Enter NBFCs. They face asset-liability mismatches similar to banks but there are no Reserve Bank regulations preventing them taking such risks or limiting exposures. They borrow money and roll over loans while lending to high-risk infrastructure projects. They can make long-term returns that are well above the norm for banks. They can also go bust if a sufficiency of projects fails or goes into overruns and/or cannot refinance borrowings. The system depends on high credit ratings that allow NBFCs to continue borrowing. And, of course, it depends on projects not going sour.

IL&FS went bust because it lent to too many projects that went sour, one way or another. It was unable to refinance after it started defaulting and its credit ratings fell. The Centre is working on rescuing IL&FS because it has many former government officials embedded in its management structure. What is more, the Life Insurance Corporation and the State Bank of India – both state-owned – have large stakes in the troubled company as does the Central Bank of India, itself a bankrupt public sector bank. There are two big overseas shareholders, adding an embarrassing international dimension to the situation.

IL&FS is probably also too big to fail, although it has an opaque balance sheet with over 200 subsidiaries and special purpose vehicles. Continued defaults could lead to freezes across India’s bond market as the company’s creditors would find it hard to continue servicing their loans. The crisis, in fact, has already hit the debt mutual fund market.

It will take a while for the new board of IL&FS to make sense of what is going on. The company has a debt of Rs 1.2 lakh crore on its consolidated balance sheet. It also owns a lot of assets, some of which may be worthless but some may be undervalued.

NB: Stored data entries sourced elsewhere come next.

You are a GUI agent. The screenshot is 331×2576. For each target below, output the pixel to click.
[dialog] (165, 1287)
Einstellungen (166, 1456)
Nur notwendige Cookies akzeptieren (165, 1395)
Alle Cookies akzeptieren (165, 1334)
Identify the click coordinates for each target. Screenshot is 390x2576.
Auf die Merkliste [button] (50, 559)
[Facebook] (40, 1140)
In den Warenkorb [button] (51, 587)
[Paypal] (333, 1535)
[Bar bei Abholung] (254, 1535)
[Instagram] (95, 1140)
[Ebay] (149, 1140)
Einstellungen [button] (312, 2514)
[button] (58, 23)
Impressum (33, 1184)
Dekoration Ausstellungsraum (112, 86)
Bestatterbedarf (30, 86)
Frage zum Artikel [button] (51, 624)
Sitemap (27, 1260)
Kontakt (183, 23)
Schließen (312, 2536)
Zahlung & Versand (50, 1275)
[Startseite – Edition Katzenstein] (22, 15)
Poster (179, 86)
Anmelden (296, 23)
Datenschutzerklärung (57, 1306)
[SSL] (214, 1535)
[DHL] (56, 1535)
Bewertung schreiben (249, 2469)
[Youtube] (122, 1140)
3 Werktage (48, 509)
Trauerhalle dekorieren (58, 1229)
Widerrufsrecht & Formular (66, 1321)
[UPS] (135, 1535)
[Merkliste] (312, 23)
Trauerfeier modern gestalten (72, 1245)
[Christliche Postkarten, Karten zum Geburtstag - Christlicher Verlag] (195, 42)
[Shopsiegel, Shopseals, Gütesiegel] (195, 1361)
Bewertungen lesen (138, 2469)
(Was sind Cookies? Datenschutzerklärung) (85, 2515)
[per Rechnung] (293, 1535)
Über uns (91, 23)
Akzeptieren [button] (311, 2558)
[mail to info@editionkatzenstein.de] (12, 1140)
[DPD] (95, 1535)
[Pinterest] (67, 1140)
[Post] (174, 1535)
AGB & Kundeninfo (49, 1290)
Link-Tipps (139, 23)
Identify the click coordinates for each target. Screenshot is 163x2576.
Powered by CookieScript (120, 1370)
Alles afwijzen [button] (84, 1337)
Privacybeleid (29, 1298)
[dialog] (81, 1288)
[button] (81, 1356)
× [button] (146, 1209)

The Life Insurance Corporation estimates the assets to be worth about Rs 70,000 crore. Deleveraging by selling some assets could help meet current obligations and buy IL&FS some time.

Nervousness in the NBFC space has already translated into problems for other companies. When DSP Mutual Fund recently sold non-convertible debentures of the Dewan Housing Finance Corporation at a discount, the latter’s stock took a hammering. Debt market yields are up, which means bond prices are down and lenders want a higher return to bear the risk of lending cash.

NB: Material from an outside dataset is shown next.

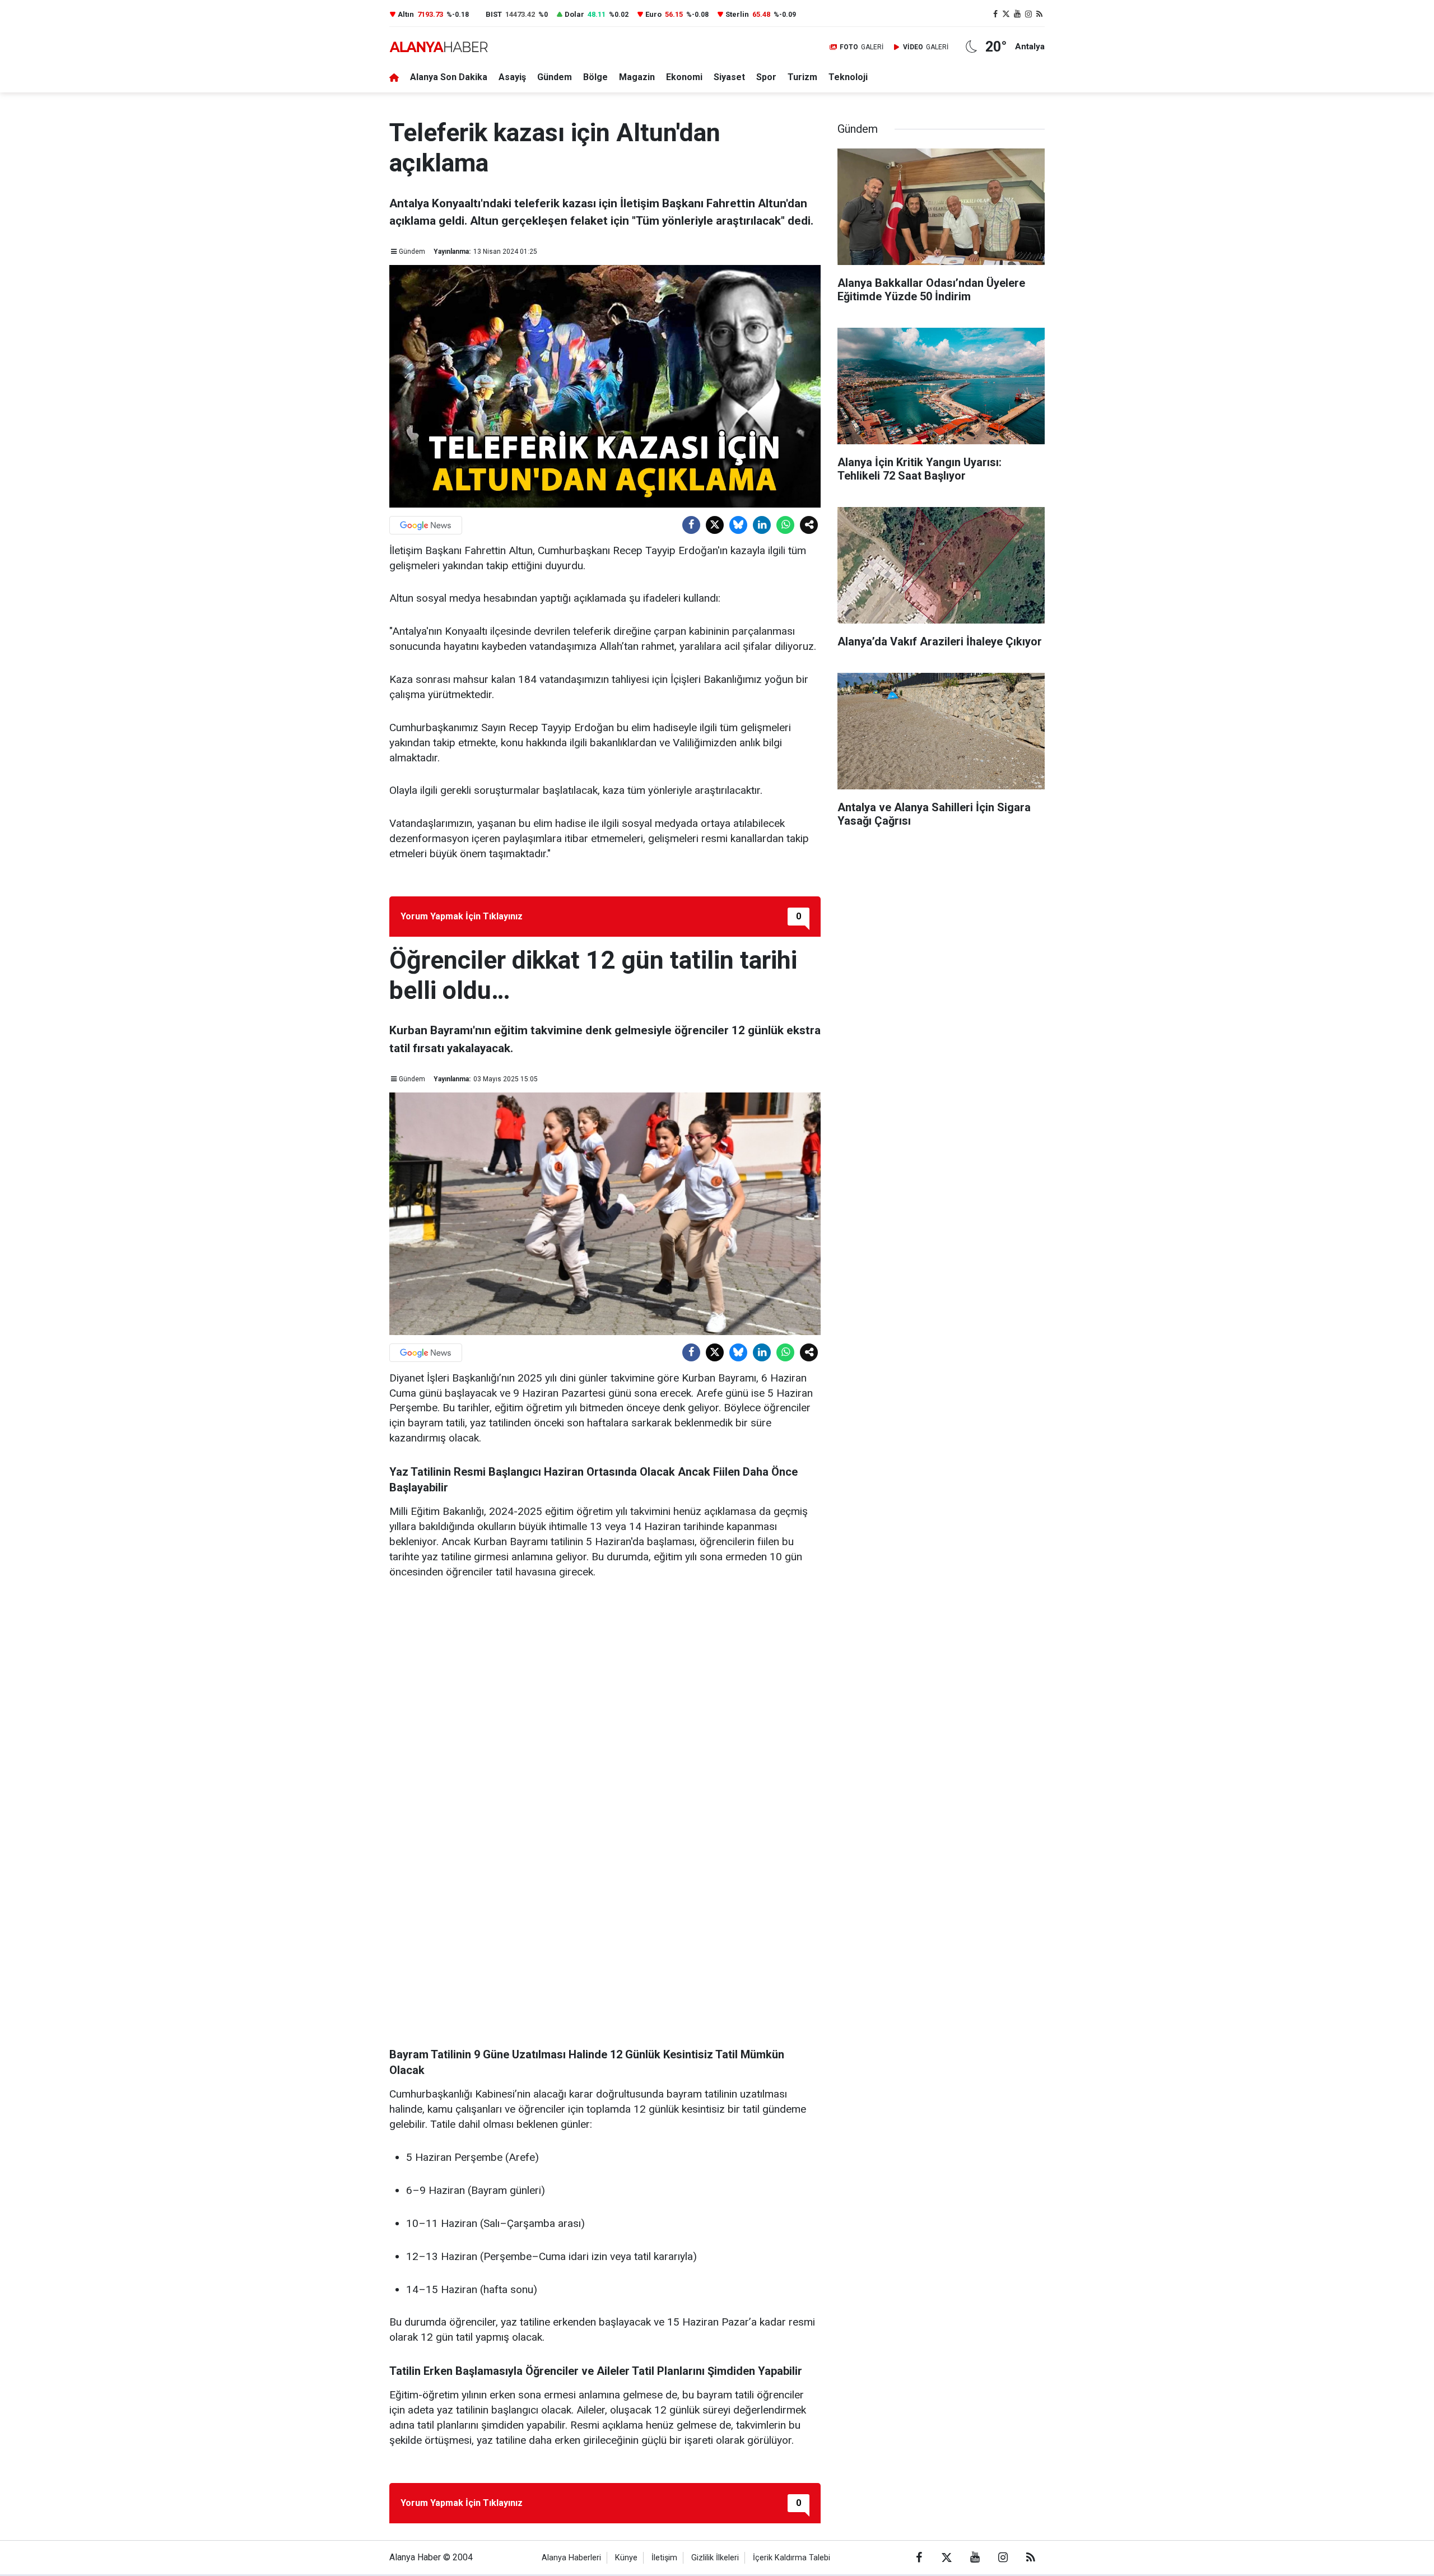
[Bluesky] (738, 525)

How do other nations handle such asset-liability mismatch situations? Well, most developed economies have efficient liquid bond markets with a strong secondary activity. The difference between taking a loan and floating a bond is that a bond can easily be resold, at either a profit or a loss, on the financial exchanges whereas selling a loan requires over-the-table negotiations with potential buyers. A secondary market for bonds allows any entity to easily offset a risk by booking losses when they please. India does not have a secondary bond market to speak of, with most debt being government securities or unsecured commercial paper.

Other, more developed economies also have large pension funds, which can afford to lend for the long term unlike banks. In India, the Provident Fund is the only such actor and it is essentially a government body. Insurers can also invest for the long term but, again, there are problems with this in India. The Life Insurance Corporation has been used to rescue all sorts of financial lame ducks such as IL&Fs rather than make sound commercial decisions.

IL&FS will be rescued, one way or another. Shareholders will pony up for a rights issue. The company’s new government-appointed board will figure out ways to deleverage. But the long-term issues with shadow banking will not go away; they will surely crop up again.

In the short term too, given the timing, this could negatively affect both infrastructure financing and household consumption. The impending festive season, followed by the marriage season, is when most households purchase their consumer durables, new cars, bikes and suchlike. A large chunk of these transactions is driven by products bought through easy monthly instalments, usually provided by NBFCs. If there is nervousness across the NBFC space, it could drive down consumption.